One show from the '70s that I enjoy watching on DVD is "Emergency!" They don't spend a lot of time dealing with diabetes, but for the most part they portray diabetes cases fairly realistically. The paramedics are called to deal with a man who is acting strangely; everyone thinks he's on drugs, but it turns out he's a diabetic whose blood sugar is dangerously low. A mother calls the paramedics because her son, who has been unwell for a while, won't wake up from his nap. It turns out the son has gone into diabetic ketoacidosis. The firefighters rescue a child and a teenager from a house fire, and can't figure out why the teenager is unconscious while her younger sister is fine. They haven't inhaled too much smoke from the fire, so what is wrong?
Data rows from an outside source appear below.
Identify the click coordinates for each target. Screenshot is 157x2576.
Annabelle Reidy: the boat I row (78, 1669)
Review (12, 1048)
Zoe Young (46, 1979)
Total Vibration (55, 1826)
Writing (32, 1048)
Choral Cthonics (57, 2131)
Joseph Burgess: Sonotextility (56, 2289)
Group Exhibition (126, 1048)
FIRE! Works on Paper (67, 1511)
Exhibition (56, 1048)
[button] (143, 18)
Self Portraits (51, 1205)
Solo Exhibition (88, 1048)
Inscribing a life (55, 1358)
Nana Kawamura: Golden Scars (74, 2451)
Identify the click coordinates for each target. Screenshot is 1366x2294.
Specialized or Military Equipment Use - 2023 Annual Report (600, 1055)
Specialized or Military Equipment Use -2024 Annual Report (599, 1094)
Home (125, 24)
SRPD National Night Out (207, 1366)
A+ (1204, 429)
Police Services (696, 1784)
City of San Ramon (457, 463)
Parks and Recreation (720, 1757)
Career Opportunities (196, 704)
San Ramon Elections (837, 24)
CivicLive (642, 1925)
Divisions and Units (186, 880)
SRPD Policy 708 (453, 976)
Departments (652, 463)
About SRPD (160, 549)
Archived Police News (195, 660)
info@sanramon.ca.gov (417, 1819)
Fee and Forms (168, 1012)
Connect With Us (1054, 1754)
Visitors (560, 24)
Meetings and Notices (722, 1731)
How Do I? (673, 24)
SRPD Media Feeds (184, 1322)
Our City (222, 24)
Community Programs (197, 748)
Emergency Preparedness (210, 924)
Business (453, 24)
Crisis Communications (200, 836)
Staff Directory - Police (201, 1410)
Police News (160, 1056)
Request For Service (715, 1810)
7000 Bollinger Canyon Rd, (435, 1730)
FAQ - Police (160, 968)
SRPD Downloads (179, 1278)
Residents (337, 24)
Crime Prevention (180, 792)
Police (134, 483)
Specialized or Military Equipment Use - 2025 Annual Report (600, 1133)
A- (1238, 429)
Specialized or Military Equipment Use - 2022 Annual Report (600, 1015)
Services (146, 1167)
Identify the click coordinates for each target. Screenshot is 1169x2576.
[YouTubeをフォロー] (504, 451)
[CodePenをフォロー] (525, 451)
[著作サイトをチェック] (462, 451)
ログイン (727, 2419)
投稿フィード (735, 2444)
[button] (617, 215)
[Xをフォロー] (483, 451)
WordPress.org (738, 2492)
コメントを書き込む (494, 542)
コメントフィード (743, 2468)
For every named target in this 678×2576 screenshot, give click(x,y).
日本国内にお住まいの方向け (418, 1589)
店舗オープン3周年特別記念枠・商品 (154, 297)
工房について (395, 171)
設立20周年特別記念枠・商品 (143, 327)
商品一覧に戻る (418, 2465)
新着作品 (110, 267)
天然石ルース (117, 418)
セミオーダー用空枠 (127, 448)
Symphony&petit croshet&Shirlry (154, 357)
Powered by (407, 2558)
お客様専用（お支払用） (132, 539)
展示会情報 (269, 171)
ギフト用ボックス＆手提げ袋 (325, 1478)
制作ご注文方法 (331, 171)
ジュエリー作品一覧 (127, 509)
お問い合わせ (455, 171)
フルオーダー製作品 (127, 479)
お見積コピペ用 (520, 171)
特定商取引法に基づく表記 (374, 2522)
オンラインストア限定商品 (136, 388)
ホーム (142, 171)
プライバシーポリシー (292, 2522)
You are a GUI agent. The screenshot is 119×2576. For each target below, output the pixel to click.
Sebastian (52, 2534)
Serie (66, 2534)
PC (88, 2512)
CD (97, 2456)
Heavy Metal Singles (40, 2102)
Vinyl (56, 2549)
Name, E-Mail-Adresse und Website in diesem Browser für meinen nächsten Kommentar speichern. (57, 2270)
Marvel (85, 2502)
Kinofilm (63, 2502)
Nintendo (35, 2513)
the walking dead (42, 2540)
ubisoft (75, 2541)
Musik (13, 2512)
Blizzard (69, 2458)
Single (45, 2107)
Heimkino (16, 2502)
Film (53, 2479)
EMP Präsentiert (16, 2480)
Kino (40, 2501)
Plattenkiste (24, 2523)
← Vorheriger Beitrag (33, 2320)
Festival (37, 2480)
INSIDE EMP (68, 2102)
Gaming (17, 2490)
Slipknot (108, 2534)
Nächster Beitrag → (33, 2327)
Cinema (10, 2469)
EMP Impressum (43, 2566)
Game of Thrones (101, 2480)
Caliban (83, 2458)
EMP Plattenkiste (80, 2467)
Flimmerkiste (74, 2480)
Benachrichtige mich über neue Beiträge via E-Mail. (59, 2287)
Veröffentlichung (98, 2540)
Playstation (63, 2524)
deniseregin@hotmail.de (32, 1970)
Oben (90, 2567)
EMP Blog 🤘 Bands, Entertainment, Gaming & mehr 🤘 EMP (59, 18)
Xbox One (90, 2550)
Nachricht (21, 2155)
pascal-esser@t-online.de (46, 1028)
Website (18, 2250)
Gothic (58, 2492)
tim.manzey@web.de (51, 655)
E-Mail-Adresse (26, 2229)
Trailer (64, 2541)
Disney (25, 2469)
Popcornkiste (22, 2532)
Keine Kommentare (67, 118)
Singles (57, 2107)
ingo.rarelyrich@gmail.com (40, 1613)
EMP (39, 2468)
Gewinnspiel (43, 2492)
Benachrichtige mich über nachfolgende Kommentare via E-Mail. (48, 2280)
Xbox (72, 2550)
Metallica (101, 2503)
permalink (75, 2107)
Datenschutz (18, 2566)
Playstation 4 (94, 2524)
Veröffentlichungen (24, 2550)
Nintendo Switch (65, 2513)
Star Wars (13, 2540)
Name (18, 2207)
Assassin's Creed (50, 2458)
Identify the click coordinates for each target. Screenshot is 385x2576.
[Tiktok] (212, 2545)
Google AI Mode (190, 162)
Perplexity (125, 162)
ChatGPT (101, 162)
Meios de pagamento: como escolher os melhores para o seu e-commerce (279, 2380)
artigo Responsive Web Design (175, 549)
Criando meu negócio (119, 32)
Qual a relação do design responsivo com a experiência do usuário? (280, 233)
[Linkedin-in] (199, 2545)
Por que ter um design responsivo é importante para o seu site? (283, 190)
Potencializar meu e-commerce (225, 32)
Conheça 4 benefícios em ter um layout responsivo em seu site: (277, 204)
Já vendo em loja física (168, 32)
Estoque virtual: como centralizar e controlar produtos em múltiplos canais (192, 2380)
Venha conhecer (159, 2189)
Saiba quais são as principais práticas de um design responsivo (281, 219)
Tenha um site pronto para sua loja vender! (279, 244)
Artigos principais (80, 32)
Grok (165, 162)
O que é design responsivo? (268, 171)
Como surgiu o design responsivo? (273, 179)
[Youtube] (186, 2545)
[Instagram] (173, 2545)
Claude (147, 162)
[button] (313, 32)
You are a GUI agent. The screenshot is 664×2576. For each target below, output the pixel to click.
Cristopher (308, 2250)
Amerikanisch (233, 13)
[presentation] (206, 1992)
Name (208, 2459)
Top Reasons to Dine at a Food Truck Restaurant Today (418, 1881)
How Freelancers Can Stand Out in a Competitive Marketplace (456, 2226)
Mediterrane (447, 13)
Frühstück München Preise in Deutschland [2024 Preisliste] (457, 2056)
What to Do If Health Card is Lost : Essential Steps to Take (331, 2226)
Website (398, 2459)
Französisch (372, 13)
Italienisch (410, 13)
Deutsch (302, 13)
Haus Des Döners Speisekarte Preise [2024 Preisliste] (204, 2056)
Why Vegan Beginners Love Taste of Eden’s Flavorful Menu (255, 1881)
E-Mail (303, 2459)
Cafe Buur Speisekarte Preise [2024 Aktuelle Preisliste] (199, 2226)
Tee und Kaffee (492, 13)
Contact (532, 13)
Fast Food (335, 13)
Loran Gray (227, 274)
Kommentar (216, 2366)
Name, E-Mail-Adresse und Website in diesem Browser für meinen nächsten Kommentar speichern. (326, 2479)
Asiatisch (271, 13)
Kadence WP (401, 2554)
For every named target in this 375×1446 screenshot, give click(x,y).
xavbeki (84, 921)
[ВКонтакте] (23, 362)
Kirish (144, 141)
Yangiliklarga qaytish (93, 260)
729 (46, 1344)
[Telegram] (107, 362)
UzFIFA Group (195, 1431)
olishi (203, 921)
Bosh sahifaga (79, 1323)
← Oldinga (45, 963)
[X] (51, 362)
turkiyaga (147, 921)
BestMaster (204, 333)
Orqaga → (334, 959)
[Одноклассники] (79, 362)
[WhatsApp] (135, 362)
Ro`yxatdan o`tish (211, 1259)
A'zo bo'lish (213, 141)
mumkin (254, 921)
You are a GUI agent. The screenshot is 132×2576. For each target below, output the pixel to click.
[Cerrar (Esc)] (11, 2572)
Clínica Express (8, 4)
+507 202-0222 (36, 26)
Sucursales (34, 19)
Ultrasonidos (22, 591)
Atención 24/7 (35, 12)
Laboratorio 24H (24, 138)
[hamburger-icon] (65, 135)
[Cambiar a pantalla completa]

The younger one tells the firefighters that her sister "hasn't been taking her medication like she's supposed to." Turns out the older sister has diabetes and hasn't been taking her insulin!

Even one of my favourite TV shows, "Boston Legal", didn't handle diabetes very well. One of the characters filed a class-action suit against the manufacturer of a popular snack cake that was sweetened with high-fructose corn syrup. Why? Because eating the snack cake apparently caused people to get Type 2 diabetes. Another lawyer character represented a client with Type 2 diabetes who was suing after being dropped from the clinical trial of a new diabetes drug. The lawyer treated the diabetic client as if she had a terminal disease and was going to drop dead any moment -- because, apparently, she was going to die if she didn't get this experimental diabetes drug.

I wish that when TV shows dealt with diabetes, they would take the time to research it and find out what it's all about. I wish they would stop over-dramatizing it. A diabetic is not going to go into a coma if their insulin injection is delayed for a few minutes, nor is he/she going to drop dead. He/she is also not going to drop dead if he/she eats sugar. You don't need to treat a diabetic person as if he/she has a terminal illness. But I guess that's just not dramatic enough for TV.